NOW & THEN
6 MARCH
1457: Act of Parliament of James II decreed regular target practice and military parades and “that the futball and the golf be utterly cryit doune and nocht usyt”. It was the first mention in Scottish history of those games.
1776: Adam Smith’s influential Wealth of Nations was first published.

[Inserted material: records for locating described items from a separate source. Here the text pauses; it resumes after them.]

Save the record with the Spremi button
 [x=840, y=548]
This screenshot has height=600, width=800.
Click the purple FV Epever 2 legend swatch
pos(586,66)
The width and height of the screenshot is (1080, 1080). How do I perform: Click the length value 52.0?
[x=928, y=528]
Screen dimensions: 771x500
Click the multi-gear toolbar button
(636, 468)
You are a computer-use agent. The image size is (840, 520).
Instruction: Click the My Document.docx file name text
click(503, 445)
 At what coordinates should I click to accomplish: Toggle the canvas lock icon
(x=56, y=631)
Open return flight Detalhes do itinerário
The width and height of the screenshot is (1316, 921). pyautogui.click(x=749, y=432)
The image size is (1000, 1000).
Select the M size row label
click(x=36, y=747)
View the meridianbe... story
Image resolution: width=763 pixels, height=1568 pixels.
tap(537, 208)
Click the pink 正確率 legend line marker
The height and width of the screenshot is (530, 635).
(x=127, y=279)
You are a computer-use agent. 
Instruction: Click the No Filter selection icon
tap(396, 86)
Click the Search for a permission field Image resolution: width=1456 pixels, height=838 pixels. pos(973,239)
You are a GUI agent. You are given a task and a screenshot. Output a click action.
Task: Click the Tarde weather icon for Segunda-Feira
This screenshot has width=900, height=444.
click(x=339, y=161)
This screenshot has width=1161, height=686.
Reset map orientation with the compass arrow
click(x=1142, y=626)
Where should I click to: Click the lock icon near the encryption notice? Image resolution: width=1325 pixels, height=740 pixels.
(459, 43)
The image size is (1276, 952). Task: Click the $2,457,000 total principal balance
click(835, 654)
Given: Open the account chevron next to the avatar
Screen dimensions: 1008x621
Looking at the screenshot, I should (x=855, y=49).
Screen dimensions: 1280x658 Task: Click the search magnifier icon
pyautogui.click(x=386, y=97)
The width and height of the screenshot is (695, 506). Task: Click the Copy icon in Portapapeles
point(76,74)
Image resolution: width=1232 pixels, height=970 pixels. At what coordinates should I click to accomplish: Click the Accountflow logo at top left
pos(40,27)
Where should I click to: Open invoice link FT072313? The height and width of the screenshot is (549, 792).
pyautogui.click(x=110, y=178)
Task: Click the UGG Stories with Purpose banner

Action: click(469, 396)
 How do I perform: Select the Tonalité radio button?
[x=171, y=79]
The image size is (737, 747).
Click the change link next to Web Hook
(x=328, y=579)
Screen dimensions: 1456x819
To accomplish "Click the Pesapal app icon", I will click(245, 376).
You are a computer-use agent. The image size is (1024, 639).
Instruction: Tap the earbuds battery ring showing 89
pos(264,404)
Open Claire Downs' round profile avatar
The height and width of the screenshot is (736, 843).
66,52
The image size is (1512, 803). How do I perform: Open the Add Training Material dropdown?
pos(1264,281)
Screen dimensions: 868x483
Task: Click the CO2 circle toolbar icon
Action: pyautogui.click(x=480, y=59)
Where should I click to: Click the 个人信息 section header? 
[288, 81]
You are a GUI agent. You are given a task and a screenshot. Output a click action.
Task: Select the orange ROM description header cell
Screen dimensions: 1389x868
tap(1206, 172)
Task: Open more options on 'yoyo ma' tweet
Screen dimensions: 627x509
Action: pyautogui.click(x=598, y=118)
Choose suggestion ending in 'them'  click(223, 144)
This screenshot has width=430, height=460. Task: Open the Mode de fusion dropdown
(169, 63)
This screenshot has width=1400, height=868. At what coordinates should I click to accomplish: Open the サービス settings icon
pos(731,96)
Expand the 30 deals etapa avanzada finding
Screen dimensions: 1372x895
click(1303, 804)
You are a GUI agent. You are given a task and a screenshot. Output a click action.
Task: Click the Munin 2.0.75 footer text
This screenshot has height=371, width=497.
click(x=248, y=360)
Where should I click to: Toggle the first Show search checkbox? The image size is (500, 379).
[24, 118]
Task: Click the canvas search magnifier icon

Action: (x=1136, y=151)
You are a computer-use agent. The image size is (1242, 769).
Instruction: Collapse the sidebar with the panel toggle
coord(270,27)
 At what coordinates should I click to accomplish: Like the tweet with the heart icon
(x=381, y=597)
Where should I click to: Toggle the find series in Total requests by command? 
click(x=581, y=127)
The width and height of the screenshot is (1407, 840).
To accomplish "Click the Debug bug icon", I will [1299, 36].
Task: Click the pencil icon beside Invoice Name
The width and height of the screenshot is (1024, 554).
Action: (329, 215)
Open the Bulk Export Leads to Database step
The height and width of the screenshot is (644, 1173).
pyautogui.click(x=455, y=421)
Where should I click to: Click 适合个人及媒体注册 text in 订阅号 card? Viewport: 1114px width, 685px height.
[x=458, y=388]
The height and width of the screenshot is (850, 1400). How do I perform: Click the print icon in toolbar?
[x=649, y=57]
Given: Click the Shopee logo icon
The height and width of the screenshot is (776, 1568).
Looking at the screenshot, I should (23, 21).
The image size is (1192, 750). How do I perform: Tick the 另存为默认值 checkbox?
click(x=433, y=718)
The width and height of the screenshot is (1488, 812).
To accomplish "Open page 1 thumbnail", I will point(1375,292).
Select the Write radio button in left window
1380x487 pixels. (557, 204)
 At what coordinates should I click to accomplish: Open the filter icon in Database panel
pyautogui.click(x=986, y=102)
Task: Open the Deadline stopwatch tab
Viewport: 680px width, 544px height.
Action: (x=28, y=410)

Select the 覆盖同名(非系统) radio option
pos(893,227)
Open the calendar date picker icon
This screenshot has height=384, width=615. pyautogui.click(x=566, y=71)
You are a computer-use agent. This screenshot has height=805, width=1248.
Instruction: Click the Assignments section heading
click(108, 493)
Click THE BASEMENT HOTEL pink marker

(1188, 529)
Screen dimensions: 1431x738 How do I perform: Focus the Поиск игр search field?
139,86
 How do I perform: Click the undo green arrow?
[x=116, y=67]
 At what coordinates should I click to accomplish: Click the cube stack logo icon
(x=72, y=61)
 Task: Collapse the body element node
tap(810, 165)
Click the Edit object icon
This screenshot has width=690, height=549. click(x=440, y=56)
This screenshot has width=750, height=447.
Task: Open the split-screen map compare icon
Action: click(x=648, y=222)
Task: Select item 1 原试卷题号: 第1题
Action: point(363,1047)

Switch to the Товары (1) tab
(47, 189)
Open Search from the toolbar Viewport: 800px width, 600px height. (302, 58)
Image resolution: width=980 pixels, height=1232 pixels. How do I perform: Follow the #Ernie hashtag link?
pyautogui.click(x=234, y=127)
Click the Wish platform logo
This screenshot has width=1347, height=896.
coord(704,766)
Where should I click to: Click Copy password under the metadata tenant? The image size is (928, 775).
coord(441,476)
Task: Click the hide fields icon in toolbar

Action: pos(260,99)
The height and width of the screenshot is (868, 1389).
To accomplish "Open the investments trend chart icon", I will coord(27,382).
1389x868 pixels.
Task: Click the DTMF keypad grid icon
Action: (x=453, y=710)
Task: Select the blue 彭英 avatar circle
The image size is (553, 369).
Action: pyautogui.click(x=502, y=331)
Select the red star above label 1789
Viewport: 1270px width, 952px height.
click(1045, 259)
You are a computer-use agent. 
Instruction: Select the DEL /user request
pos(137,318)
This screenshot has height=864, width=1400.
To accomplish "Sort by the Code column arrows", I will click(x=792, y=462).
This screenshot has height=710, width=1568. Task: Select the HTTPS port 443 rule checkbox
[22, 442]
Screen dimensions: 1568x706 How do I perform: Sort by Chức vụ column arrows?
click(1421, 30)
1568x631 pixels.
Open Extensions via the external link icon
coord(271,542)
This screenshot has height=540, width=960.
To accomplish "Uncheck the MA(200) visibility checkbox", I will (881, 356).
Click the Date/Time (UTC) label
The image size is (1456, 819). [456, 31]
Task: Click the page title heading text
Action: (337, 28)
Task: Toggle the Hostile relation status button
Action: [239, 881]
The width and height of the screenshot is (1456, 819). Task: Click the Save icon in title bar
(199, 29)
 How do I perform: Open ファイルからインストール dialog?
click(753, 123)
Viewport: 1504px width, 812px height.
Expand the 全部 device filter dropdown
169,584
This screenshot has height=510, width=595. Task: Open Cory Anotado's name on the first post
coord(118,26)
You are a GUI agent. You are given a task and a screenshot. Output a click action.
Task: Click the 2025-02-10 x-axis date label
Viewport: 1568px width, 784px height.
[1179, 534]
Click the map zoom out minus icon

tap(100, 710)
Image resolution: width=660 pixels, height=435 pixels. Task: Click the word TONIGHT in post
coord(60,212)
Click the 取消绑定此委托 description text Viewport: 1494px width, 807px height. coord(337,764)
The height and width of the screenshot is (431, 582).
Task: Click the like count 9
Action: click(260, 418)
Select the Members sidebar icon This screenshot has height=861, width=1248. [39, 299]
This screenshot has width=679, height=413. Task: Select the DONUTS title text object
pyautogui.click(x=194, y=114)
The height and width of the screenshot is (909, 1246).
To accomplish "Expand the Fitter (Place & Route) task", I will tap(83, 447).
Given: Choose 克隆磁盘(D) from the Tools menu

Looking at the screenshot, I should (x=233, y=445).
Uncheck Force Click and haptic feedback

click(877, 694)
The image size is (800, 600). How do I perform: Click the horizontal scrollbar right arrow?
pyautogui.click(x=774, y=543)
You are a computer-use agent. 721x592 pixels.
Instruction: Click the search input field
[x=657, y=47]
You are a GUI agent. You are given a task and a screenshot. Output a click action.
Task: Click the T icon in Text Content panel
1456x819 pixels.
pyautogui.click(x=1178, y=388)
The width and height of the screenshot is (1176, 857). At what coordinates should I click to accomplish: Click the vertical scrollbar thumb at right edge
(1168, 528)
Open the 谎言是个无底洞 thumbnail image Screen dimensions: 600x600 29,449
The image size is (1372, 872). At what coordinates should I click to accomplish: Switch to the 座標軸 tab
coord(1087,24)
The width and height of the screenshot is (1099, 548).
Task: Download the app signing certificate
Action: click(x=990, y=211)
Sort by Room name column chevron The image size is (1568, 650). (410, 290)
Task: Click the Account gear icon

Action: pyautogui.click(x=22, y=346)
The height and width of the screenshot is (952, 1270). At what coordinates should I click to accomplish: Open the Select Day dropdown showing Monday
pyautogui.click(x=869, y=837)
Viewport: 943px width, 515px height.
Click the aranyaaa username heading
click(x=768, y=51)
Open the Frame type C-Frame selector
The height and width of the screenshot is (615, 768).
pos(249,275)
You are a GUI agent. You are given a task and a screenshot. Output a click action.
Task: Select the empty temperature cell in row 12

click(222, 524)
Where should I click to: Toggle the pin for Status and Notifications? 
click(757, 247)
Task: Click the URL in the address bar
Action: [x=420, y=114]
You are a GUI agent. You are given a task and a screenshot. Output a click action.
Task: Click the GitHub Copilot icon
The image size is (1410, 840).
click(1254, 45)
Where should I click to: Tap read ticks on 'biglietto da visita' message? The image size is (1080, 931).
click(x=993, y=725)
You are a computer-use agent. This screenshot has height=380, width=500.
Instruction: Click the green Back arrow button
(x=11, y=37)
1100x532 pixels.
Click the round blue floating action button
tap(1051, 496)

1836: The Siege of the Alamo ended after 13 days – the garrison included Davy Crockett, Jim Bowie and William Travis, who died with 183 others defending the Texas fort against Mexican forces.
1899: Chemist Felix Hoffmann patented the pain-relief drug aspirin.
1902: British soldiers were given the right to wear spectacles.
1926: The Shakespeare Memorial theatre at Stratfordupon-avon burned out.
1930: Clarence Birdseye marketed the first frozen foods, in Massachusetts. He discovered the rapid-freeze method on a trip to Labrador when he threw a cabbage into a butt of water, watched it freeze instantly, and recovered it weeks later in prime condition.
1957: Former British colony of Gold Coast formed independent West African nation of Ghana, with Kwame Nkrumah as its premier.
1957: Israeli troops handed over Gaza Strip to United Nations force.
1961: Mini-cabs were introduced in London.
1965: United States Defence Department announced that 3,500 marines were being sent to South Vietnam – first US ground combat troops committed to fighting against Communist guerrillas.
1987: The Channel ferry Herald of Free Enterprise capsized with her bow door open leaving Zeebrugge harbour, with 193 drowned.
1988: Three IRA terrorists were shot dead by SAS men in Gibraltar.
1988: Thousands of Tibetans demanding independence started fires throughout capital city of Lhasa.
1990: Prestwick lost its monopoly as Scotland’s transatlantic gateway.
1991: Doctor George Carey was formally elected Archbishop of Canterbury.
1992: The Conservatives said they would introduce a national lottery if they won the next election.
1996: The IRA said it was prepared for another 25 years of war if progress was not made in the Northern Ireland peace process.
1997: The House of Commons standards and privileges committee cleared the Conservative Home Secretary, Michael Howard, of an allegation that he accepted £1.5 million in bribes to order a government investigation into Mohamed al-fayed’s takeover of Harrods.
2008: A Palestinian gunman shot and killed eight students and critically injured 11 in a library in Jerusalem, Israel.
2009: An environmental campaigner threw green custard at Lord Mandelson, the business secretary.
2014: Crimea’s parliament votes to join Russia and schedules a referendum for 16 March.